Using Platform LSF HPC with HP-UX Processor Sets


LSF HPC makes use of HP-UX processor sets (psets) to create an efficient execution environment that allows a mix of users and jobs to coexist in the HP Superdome cell- based architecture.

Contents

[ Top ]


About HP-UX Psets

HP-UX processor sets (psets) are available as an optional software product for HP-UX 11i Superdome multiprocessor systems. A pset is a set of active processors group for the exclusive access of the application assigned to the set. A pset manages processor resources among applications and users.

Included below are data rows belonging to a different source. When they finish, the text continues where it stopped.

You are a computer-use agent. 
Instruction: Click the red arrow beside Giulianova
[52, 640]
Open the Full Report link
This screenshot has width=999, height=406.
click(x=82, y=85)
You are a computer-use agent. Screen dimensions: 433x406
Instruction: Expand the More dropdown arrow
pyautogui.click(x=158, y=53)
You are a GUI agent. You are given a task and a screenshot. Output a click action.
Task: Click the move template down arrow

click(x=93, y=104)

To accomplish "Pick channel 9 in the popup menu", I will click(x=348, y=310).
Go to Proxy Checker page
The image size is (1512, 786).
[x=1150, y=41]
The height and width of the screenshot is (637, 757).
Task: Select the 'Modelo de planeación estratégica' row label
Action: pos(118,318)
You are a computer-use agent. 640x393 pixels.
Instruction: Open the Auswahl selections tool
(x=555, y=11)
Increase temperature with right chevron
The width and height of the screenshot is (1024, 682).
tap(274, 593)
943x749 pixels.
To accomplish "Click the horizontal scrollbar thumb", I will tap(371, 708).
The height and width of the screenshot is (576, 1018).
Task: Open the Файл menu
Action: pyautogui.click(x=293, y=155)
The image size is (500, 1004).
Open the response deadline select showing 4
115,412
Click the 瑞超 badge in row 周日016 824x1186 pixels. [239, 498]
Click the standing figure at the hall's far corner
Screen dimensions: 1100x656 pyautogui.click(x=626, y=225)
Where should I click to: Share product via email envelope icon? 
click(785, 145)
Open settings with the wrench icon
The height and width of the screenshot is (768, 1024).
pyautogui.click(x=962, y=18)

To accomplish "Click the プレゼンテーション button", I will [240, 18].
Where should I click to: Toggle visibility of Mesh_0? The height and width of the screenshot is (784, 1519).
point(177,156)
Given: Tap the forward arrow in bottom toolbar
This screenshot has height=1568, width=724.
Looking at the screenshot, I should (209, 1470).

The operating system restricts applications to run only on the processors in their assigned psets. Processes bound to a pset can only run on the CPUs belonging to that pset, so applications assigned to different psets do not contend for processor resources.

A newly created pset initially has no processors assigned to it.

Dynamic application binding

Each running application in the system is bound to some pset, which defines the processors that the application can run on.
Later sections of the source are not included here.